Swap each occurrence of "computer-use agent" in the material below for "desktop agent", keeping every other line unchanged.

(Target position records)
● ● ● ●

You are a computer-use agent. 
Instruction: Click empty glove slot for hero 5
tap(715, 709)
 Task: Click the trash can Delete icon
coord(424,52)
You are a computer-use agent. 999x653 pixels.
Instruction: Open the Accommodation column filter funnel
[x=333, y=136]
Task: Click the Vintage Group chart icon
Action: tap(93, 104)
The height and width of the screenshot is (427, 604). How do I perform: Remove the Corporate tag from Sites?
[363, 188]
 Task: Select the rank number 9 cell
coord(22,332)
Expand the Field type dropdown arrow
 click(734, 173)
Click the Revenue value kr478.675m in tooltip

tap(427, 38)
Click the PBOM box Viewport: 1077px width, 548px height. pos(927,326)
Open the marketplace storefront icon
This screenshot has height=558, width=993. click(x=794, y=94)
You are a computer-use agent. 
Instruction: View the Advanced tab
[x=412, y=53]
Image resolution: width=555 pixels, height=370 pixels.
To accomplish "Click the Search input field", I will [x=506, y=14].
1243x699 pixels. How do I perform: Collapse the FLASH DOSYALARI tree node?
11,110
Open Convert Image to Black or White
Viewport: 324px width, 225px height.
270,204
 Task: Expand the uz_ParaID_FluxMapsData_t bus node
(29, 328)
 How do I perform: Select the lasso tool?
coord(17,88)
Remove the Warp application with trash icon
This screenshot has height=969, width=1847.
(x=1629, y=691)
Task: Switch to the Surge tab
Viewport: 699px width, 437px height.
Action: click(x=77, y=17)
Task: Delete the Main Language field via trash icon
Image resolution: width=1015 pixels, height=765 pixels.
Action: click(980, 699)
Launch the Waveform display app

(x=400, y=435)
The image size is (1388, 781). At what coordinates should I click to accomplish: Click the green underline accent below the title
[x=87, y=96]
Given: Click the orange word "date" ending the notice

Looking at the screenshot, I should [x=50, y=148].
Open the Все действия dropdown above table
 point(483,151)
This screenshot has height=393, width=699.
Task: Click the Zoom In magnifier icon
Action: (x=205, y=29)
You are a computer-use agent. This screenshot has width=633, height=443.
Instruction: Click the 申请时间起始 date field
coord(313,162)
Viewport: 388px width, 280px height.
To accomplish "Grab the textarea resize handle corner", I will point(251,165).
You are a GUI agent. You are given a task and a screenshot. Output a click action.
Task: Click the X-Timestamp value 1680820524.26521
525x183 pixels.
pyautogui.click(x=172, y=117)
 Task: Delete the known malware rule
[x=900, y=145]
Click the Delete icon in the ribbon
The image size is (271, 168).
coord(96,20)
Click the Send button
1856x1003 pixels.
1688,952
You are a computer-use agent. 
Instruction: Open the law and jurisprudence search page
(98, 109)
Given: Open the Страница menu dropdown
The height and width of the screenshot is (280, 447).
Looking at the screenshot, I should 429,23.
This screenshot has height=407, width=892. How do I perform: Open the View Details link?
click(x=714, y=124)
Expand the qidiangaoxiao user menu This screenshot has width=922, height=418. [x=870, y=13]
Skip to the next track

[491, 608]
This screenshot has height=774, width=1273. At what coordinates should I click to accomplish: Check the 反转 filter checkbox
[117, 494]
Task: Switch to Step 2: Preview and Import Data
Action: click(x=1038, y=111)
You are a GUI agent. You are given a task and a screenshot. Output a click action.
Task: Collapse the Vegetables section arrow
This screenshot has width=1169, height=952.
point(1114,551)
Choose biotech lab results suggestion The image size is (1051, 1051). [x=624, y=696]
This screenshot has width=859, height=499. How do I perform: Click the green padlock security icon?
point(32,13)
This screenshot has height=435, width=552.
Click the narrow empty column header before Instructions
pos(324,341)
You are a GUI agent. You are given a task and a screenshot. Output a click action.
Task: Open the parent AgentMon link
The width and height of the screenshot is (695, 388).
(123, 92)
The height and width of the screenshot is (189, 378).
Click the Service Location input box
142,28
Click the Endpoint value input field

● ● ● ●

▸ Answer for the task:
You are a desktop agent. 
Instruction: Click empty glove slot for hero 5
tap(715, 709)
 Task: Click the trash can Delete icon
coord(424,52)
You are a desktop agent. 999x653 pixels.
Instruction: Open the Accommodation column filter funnel
[x=333, y=136]
Task: Click the Vintage Group chart icon
Action: tap(93, 104)
The height and width of the screenshot is (427, 604). How do I perform: Remove the Corporate tag from Sites?
[363, 188]
 Task: Select the rank number 9 cell
coord(22,332)
Expand the Field type dropdown arrow
 click(734, 173)
Click the Revenue value kr478.675m in tooltip

tap(427, 38)
Click the PBOM box Viewport: 1077px width, 548px height. pos(927,326)
Open the marketplace storefront icon
This screenshot has height=558, width=993. click(x=794, y=94)
You are a desktop agent. 
Instruction: View the Advanced tab
[x=412, y=53]
Image resolution: width=555 pixels, height=370 pixels.
To accomplish "Click the Search input field", I will [x=506, y=14].
1243x699 pixels. How do I perform: Collapse the FLASH DOSYALARI tree node?
11,110
Open Convert Image to Black or White
Viewport: 324px width, 225px height.
270,204
 Task: Expand the uz_ParaID_FluxMapsData_t bus node
(29, 328)
 How do I perform: Select the lasso tool?
coord(17,88)
Remove the Warp application with trash icon
This screenshot has height=969, width=1847.
(x=1629, y=691)
Task: Switch to the Surge tab
Viewport: 699px width, 437px height.
Action: click(x=77, y=17)
Task: Delete the Main Language field via trash icon
Image resolution: width=1015 pixels, height=765 pixels.
Action: click(980, 699)
Launch the Waveform display app

(x=400, y=435)
The image size is (1388, 781). At what coordinates should I click to accomplish: Click the green underline accent below the title
[x=87, y=96]
Given: Click the orange word "date" ending the notice

Looking at the screenshot, I should [x=50, y=148].
Open the Все действия dropdown above table
 point(483,151)
This screenshot has height=393, width=699.
Task: Click the Zoom In magnifier icon
Action: (x=205, y=29)
You are a desktop agent. This screenshot has width=633, height=443.
Instruction: Click the 申请时间起始 date field
coord(313,162)
Viewport: 388px width, 280px height.
To accomplish "Grab the textarea resize handle corner", I will point(251,165).
You are a GUI agent. You are given a task and a screenshot. Output a click action.
Task: Click the X-Timestamp value 1680820524.26521
525x183 pixels.
pyautogui.click(x=172, y=117)
 Task: Delete the known malware rule
[x=900, y=145]
Click the Delete icon in the ribbon
The image size is (271, 168).
coord(96,20)
Click the Send button
1856x1003 pixels.
1688,952
You are a desktop agent. 
Instruction: Open the law and jurisprudence search page
(98, 109)
Given: Open the Страница menu dropdown
The height and width of the screenshot is (280, 447).
Looking at the screenshot, I should 429,23.
This screenshot has height=407, width=892. How do I perform: Open the View Details link?
click(x=714, y=124)
Expand the qidiangaoxiao user menu This screenshot has width=922, height=418. [x=870, y=13]
Skip to the next track

[491, 608]
This screenshot has height=774, width=1273. At what coordinates should I click to accomplish: Check the 反转 filter checkbox
[117, 494]
Task: Switch to Step 2: Preview and Import Data
Action: click(x=1038, y=111)
You are a GUI agent. You are given a task and a screenshot. Output a click action.
Task: Collapse the Vegetables section arrow
This screenshot has width=1169, height=952.
point(1114,551)
Choose biotech lab results suggestion The image size is (1051, 1051). [x=624, y=696]
This screenshot has width=859, height=499. How do I perform: Click the green padlock security icon?
point(32,13)
This screenshot has height=435, width=552.
Click the narrow empty column header before Instructions
pos(324,341)
You are a GUI agent. You are given a task and a screenshot. Output a click action.
Task: Open the parent AgentMon link
The width and height of the screenshot is (695, 388).
(123, 92)
The height and width of the screenshot is (189, 378).
Click the Service Location input box
142,28
Click the Endpoint value input field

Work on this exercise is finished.